What the task asks -> Under this line are the records; write out word for word the part that begins at the line containing "You are a computer-use agent. This" and ends at the line containing "Given: Click the Java icon in title bar", and no more.

START Records shown

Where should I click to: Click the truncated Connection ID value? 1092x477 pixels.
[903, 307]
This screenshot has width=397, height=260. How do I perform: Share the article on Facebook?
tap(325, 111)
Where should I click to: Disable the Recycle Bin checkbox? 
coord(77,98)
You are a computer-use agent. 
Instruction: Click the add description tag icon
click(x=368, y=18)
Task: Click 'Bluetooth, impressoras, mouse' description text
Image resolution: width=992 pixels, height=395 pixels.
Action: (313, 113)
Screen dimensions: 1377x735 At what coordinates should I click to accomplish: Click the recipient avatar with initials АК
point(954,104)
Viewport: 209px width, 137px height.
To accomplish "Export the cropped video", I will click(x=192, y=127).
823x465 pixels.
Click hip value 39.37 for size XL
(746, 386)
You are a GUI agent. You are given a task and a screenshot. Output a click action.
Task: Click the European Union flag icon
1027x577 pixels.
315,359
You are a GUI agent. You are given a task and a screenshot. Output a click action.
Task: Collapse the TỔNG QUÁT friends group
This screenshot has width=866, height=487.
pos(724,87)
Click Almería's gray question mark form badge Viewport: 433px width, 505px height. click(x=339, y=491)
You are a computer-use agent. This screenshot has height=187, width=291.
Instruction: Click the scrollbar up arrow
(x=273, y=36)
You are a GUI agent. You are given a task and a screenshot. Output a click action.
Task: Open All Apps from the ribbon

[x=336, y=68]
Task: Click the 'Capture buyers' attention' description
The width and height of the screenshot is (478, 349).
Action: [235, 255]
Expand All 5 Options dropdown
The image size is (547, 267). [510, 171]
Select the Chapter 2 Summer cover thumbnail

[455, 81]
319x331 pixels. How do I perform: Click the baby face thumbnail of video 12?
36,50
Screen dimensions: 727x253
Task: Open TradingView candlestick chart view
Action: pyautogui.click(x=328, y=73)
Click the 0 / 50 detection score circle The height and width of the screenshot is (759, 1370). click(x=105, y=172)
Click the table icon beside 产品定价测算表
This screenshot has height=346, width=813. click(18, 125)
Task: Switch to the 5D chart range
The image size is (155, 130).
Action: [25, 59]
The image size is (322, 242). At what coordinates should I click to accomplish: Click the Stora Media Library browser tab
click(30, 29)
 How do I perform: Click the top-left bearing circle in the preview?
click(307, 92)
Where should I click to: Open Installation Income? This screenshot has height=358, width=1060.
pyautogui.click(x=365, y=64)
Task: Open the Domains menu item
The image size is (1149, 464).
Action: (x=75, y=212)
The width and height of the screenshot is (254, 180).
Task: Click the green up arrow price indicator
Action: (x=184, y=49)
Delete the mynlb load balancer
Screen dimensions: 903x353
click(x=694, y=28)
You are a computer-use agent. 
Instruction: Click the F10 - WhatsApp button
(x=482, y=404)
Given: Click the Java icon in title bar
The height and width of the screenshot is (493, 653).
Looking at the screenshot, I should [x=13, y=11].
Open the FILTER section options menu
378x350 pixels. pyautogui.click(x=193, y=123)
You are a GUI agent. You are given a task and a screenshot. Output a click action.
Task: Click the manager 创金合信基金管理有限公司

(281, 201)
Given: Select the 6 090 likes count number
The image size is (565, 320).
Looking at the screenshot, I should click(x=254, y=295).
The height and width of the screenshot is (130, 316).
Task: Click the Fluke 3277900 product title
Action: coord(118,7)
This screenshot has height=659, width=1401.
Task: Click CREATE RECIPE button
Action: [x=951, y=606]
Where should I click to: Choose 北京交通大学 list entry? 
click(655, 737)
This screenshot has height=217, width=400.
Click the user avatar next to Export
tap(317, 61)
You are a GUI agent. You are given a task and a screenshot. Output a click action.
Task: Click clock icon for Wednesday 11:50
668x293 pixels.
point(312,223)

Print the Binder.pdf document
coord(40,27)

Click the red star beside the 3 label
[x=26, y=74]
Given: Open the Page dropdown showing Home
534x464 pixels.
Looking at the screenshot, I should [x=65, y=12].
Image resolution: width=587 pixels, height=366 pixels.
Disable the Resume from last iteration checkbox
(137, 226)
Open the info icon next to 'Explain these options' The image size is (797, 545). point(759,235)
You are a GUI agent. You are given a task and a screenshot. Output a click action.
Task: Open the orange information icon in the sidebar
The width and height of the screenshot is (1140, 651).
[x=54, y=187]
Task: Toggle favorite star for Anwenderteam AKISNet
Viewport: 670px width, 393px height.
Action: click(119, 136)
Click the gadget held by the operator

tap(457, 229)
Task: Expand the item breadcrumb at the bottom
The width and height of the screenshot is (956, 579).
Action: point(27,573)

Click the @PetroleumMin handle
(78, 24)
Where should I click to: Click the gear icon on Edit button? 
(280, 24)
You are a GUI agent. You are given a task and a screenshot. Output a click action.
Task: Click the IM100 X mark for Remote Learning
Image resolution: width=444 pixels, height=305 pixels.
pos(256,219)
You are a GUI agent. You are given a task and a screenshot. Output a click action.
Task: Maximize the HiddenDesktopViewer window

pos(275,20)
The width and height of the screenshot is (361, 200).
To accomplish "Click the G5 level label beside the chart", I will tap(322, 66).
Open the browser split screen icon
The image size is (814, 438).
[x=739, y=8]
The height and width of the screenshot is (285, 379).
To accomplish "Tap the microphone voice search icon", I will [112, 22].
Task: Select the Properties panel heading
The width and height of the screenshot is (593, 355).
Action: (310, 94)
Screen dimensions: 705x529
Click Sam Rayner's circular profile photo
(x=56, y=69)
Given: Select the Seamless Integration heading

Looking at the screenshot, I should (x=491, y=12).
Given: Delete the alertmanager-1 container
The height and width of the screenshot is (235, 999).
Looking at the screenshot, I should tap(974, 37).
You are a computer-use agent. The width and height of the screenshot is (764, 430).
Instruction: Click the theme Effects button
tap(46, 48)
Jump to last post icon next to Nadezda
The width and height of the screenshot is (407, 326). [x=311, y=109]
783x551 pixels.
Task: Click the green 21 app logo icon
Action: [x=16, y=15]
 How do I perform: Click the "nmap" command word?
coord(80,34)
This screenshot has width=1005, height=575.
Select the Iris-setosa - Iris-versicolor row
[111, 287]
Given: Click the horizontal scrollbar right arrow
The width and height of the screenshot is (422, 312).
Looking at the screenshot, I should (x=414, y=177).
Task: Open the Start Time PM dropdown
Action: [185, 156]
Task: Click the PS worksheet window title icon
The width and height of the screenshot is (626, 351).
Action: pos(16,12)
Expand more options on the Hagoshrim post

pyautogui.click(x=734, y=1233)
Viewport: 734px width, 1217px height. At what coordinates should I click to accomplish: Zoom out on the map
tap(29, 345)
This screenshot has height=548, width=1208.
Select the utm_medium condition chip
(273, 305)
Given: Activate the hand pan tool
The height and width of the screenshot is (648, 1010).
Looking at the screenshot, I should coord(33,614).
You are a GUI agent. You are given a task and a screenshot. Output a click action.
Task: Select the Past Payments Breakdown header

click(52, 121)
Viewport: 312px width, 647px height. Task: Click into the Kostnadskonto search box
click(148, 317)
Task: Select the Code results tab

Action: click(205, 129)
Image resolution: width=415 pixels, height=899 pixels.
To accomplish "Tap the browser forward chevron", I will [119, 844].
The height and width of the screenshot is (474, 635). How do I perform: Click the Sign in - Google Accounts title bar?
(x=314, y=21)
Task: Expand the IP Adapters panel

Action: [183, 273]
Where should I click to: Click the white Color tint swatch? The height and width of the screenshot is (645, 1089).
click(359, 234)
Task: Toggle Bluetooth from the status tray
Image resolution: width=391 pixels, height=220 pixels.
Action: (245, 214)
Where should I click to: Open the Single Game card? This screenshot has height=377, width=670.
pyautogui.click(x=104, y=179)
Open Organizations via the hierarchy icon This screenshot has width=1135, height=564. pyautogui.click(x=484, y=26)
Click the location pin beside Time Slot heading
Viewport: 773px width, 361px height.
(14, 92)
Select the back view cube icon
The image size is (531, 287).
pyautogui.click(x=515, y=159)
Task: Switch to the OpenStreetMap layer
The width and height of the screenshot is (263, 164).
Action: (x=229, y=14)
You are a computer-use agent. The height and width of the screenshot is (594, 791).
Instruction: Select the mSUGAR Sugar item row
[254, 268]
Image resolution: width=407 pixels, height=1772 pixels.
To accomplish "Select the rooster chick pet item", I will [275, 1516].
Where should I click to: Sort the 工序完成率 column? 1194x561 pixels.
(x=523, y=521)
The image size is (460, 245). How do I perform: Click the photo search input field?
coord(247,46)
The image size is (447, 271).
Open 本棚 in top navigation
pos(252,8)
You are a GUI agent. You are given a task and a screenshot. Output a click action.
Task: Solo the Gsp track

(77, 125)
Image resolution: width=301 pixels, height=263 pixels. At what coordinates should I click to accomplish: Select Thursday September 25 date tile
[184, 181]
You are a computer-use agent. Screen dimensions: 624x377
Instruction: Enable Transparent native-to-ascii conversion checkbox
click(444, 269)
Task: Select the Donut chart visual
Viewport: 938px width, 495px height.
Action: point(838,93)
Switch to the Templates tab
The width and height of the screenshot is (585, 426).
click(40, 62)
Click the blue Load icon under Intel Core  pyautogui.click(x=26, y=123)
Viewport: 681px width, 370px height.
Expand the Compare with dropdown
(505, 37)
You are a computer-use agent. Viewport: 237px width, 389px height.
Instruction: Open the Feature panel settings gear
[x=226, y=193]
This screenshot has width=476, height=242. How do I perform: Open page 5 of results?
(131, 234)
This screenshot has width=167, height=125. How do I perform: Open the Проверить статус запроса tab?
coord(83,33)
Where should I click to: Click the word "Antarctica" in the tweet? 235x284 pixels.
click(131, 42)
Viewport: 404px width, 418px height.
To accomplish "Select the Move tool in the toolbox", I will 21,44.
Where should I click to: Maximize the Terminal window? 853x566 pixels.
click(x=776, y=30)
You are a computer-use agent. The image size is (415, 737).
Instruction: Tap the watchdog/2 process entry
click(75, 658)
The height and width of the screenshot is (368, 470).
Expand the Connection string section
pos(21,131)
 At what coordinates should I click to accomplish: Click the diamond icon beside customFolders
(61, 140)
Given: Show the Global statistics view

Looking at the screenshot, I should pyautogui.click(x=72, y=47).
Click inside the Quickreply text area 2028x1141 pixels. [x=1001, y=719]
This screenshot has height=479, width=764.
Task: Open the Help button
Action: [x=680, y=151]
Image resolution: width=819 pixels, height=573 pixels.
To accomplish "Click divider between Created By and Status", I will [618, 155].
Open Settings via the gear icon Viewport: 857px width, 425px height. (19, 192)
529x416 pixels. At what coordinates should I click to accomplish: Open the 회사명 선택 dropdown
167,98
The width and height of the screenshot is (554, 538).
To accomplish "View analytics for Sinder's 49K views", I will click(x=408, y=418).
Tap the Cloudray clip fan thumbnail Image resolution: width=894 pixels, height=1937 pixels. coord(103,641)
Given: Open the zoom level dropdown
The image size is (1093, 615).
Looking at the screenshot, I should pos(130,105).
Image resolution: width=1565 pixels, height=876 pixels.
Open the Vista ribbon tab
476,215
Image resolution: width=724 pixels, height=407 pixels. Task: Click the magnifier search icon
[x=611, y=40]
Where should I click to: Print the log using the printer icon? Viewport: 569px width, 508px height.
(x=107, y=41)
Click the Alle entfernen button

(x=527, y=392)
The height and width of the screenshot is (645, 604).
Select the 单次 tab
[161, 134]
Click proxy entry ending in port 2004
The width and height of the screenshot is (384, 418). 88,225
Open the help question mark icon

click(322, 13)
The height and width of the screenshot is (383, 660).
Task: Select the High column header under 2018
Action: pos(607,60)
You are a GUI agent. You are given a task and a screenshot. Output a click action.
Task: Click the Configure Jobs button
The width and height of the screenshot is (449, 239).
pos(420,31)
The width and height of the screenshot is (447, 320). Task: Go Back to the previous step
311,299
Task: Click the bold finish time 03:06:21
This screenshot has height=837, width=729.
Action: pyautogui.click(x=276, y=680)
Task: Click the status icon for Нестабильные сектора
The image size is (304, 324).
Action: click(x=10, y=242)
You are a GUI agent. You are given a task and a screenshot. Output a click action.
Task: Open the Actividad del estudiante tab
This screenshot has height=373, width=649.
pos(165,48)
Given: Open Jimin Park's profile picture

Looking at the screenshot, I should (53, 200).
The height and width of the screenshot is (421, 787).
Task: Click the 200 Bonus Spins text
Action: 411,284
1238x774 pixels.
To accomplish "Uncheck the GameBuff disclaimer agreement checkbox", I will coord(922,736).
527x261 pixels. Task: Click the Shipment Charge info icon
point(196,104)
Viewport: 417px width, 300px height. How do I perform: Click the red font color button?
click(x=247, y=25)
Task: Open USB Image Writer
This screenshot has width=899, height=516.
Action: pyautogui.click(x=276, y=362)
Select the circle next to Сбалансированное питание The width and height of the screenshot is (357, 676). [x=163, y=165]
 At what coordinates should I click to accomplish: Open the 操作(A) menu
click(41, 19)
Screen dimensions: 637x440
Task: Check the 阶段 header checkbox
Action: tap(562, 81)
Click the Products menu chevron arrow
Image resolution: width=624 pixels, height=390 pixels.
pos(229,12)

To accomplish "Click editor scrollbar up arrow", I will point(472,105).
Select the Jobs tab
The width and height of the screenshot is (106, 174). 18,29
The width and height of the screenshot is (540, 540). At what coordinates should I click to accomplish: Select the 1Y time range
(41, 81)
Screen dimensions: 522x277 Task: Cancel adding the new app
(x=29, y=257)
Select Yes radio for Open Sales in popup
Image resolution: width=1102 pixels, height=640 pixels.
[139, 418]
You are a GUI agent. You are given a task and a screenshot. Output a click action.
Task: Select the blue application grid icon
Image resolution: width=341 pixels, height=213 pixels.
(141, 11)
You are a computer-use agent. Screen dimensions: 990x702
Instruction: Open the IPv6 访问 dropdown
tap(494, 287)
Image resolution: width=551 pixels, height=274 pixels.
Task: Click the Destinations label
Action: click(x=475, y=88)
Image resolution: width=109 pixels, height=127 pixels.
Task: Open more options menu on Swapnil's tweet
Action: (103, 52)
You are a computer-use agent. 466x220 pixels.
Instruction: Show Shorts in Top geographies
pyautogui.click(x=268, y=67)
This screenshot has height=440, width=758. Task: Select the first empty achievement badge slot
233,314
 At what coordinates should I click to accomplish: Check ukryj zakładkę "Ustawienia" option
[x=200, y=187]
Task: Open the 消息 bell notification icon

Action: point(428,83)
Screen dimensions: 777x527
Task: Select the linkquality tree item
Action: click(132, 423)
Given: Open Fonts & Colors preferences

END Records shown

Finished task ->
You are a computer-use agent. This screenshot has height=187, width=291.
Instruction: Click the scrollbar up arrow
(x=273, y=36)
You are a GUI agent. You are given a task and a screenshot. Output a click action.
Task: Open All Apps from the ribbon

[x=336, y=68]
Task: Click the 'Capture buyers' attention' description
The width and height of the screenshot is (478, 349).
Action: [235, 255]
Expand All 5 Options dropdown
The image size is (547, 267). [510, 171]
Select the Chapter 2 Summer cover thumbnail

[455, 81]
319x331 pixels. How do I perform: Click the baby face thumbnail of video 12?
36,50
Screen dimensions: 727x253
Task: Open TradingView candlestick chart view
Action: pyautogui.click(x=328, y=73)
Click the 0 / 50 detection score circle The height and width of the screenshot is (759, 1370). click(x=105, y=172)
Click the table icon beside 产品定价测算表
This screenshot has height=346, width=813. click(18, 125)
Task: Switch to the 5D chart range
The image size is (155, 130).
Action: [25, 59]
The image size is (322, 242). At what coordinates should I click to accomplish: Click the Stora Media Library browser tab
click(30, 29)
 How do I perform: Click the top-left bearing circle in the preview?
click(307, 92)
Where should I click to: Open Installation Income? This screenshot has height=358, width=1060.
pyautogui.click(x=365, y=64)
Task: Open the Domains menu item
The image size is (1149, 464).
Action: (x=75, y=212)
The width and height of the screenshot is (254, 180).
Task: Click the green up arrow price indicator
Action: (x=184, y=49)
Delete the mynlb load balancer
Screen dimensions: 903x353
click(x=694, y=28)
You are a computer-use agent. 
Instruction: Click the F10 - WhatsApp button
(x=482, y=404)
Given: Click the Java icon in title bar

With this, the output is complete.